If you found it challenging to answer the second question, no worries. This is normal!
Competing commitments can be difficult to uncover. If they were obvious, you’d have shifted them already! (You’ll find a simple process for uncovering them at the end of Part 3.)
Your system is working perfectly.
Wanting things to be different and being unable to change them can generate significant inner conflict. But it’s more useful to 1) respect the reliability of your system and how tirelessly it works to keep you safe, and 2) notice and acknowledge how the way things currently are have been beneficial.
Willpower doesn’t work.
No change will have a shot at being durable if you’re not in congruence with it. When your unconscious doesn’t want you to have this outcome, the only way you’ll take action toward it is by consciously forcing yourself to. This is not a reliable plan, because willpower wears out. And nobody wins when you fight with yourself.

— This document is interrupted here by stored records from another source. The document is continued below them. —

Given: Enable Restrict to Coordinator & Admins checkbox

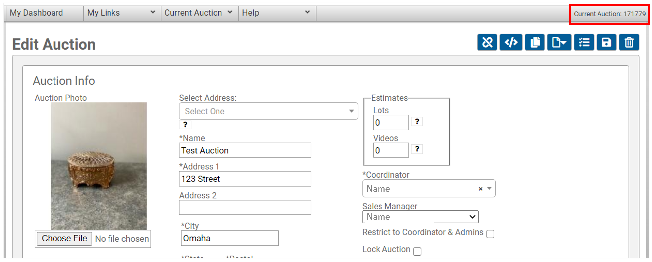Looking at the screenshot, I should coord(490,234).
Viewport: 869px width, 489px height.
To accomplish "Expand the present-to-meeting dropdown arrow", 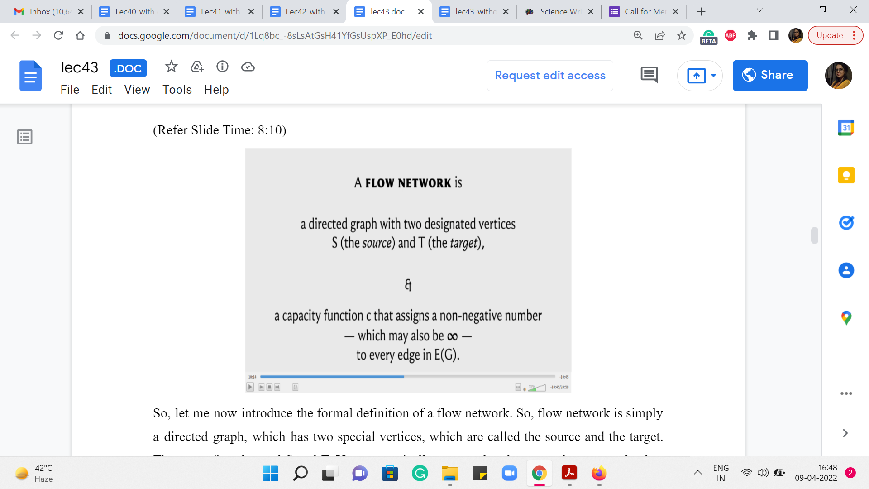I will tap(714, 76).
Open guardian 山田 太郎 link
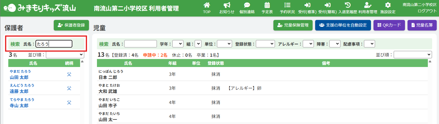Viewport: 439px width, 124px height. (19, 77)
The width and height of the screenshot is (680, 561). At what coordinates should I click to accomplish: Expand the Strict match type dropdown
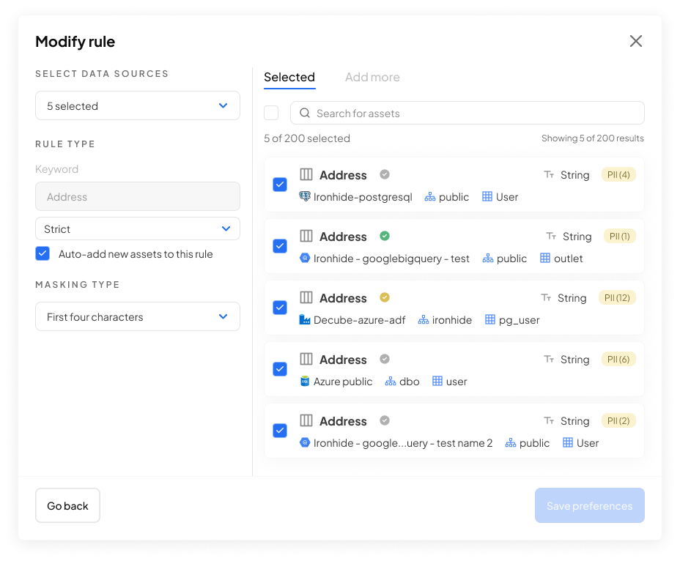[x=138, y=229]
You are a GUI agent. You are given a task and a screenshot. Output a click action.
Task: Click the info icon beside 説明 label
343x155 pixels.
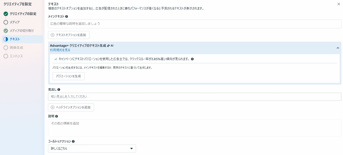click(57, 116)
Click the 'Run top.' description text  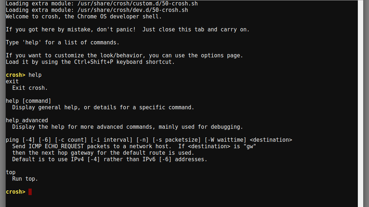pos(25,179)
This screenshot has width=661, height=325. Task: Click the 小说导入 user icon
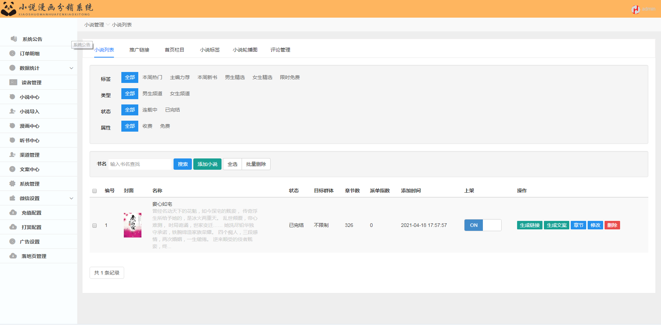12,111
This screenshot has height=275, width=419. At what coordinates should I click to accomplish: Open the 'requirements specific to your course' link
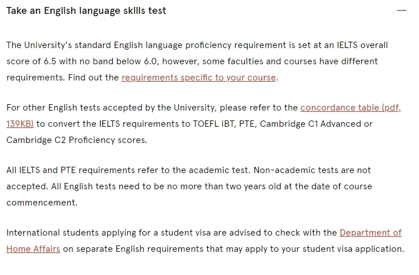pyautogui.click(x=199, y=78)
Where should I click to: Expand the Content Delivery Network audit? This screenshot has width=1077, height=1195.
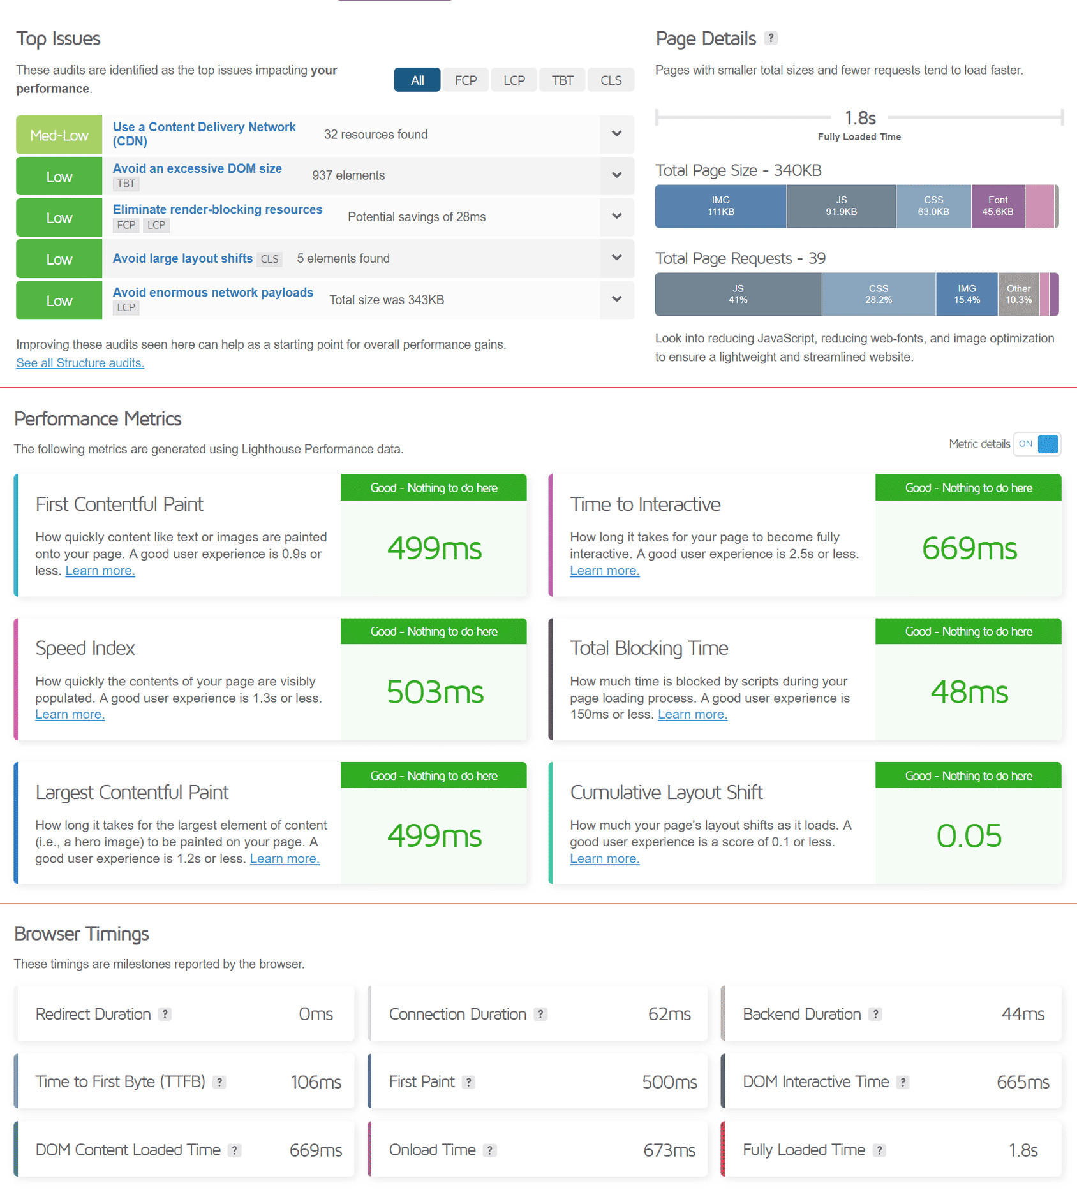pyautogui.click(x=616, y=134)
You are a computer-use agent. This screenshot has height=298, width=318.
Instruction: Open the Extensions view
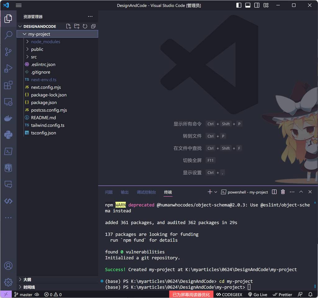tap(8, 85)
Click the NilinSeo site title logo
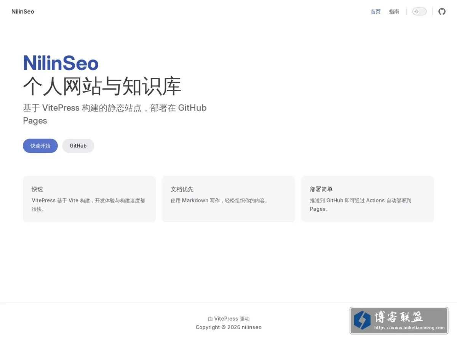Image resolution: width=457 pixels, height=343 pixels. point(23,11)
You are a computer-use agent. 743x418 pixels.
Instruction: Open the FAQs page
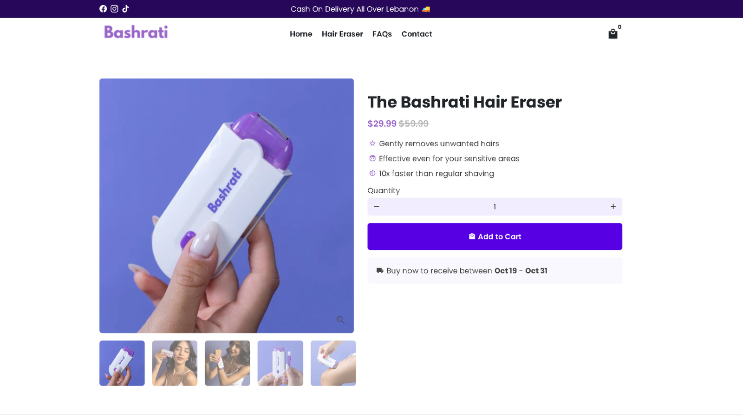[382, 34]
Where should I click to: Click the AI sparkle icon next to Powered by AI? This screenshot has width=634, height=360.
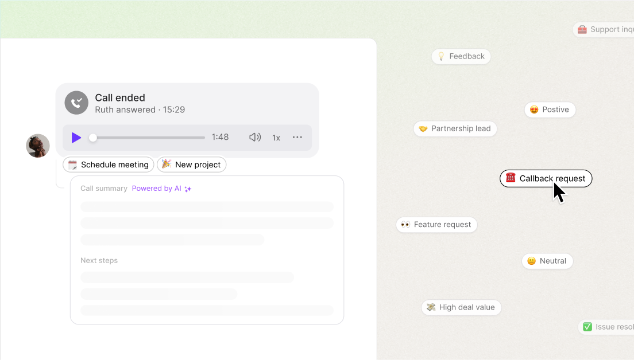188,188
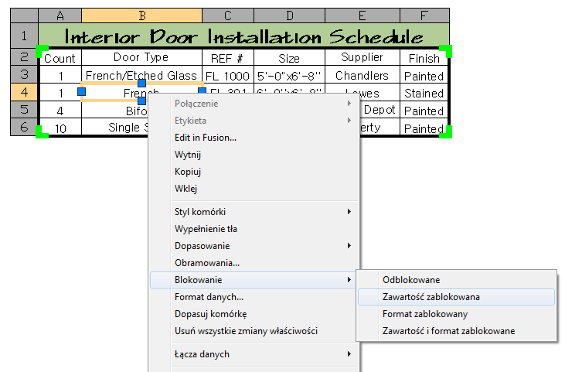Click the green title cell of the schedule
Screen dimensions: 565x372
(x=243, y=36)
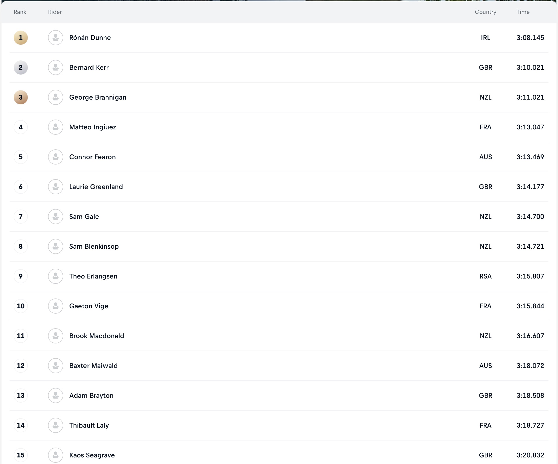This screenshot has height=464, width=558.
Task: Select Adam Brayton's time 3:18.508
Action: pos(530,396)
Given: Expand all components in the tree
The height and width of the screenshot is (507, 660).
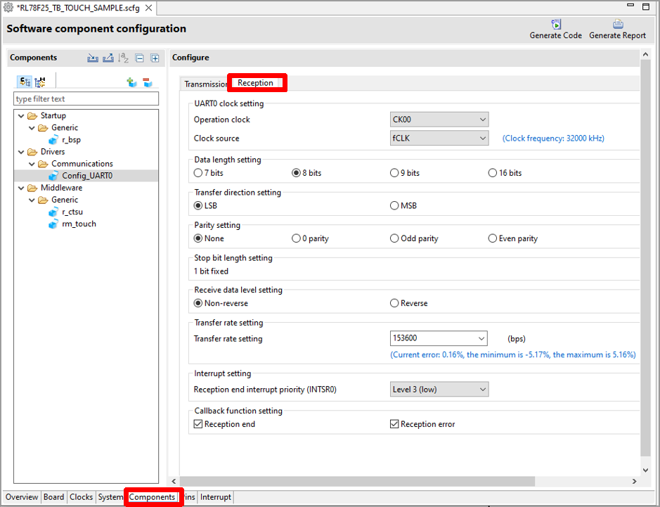Looking at the screenshot, I should click(155, 58).
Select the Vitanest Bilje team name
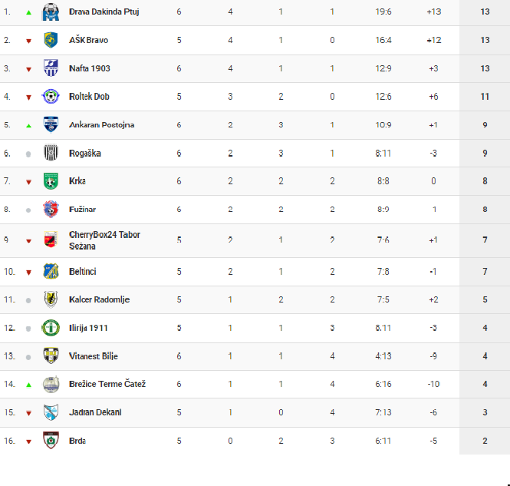Image resolution: width=510 pixels, height=486 pixels. (x=93, y=356)
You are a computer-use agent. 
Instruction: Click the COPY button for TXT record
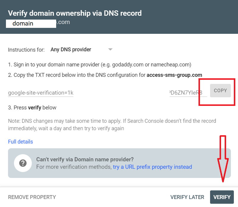pyautogui.click(x=220, y=91)
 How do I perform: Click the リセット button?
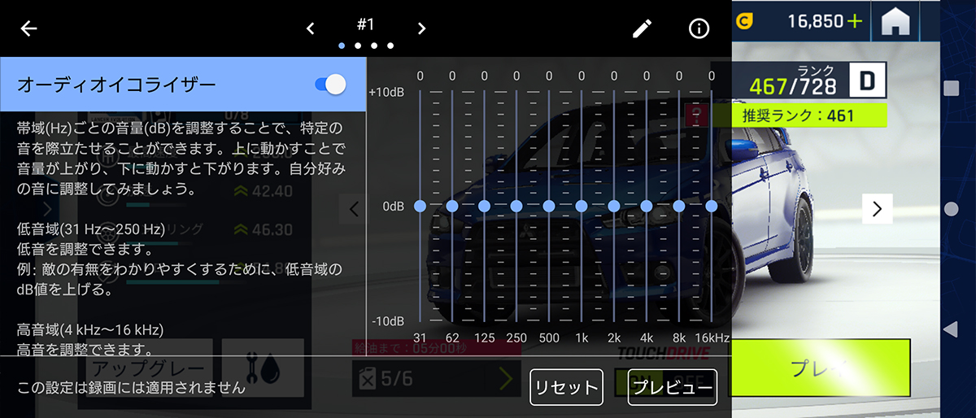pyautogui.click(x=566, y=387)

What actually works is identifying competing commitments, understanding and respecting their origins, and resolving the associated inner conflict.
We can’t unlearn things. But we can learn new ones.
By reading and considering these ideas, you’re opening up possibilities in your meaning-making constructs…and that alone, is powerful.
Part 3: Tools for Leading Transitions and Uncovering Competing Commitments
Pro Tips for Leading Transitions
There are some things you can do to make the transition process less painful (and shorter) for you and your team. This illustration of The William Bridges Transition Curve is provided to help you identify where you and your staff are in your individual and collective transition processes.
Below you'll find tips and suggestions for successfully leading each of the three transition phases.
Phase 1: The Ending - Identify and acknowledge what’s lost.“While the first task of change management is to understand the desired outcome and how to get there, the first task of transition management is to convince people to leave home.” -William Bridges
Identify what is ending. And what is not. Who is losing what. Put it into words. Share them. Repeatedly.
If you do not specify what is over and what isn’t, you risk three equally dangerous consequences:
- Burnout among the people who don’t stop doing anything. They will try to do what they used to do PLUS the new stuff.
- Inconsistency resulting from people making their own decisions about what to stop doing and what to keep doing.
- Chaos due to some people abandoning everything that has been done up until now.
Be mindful that the losses you can identify do not include all of the losses that might be experienced by those affected. Each human on your team has a different map of the “the way things are” and what provides them (dis)comfort in their role. These things are invisible and complex. They are the completely personalized set of attitudes, assumptions, and expectations that drive our individualized experience of whatever is happening in the world around us.
Be curious about what this change means for each person on your team. Listen empathetically and acknowledge their feelings (without assuming responsibility or making promises to make them feel better).
Phase 2: The Neutral Zone - Normalize that the middle is messy and encourage experimentation.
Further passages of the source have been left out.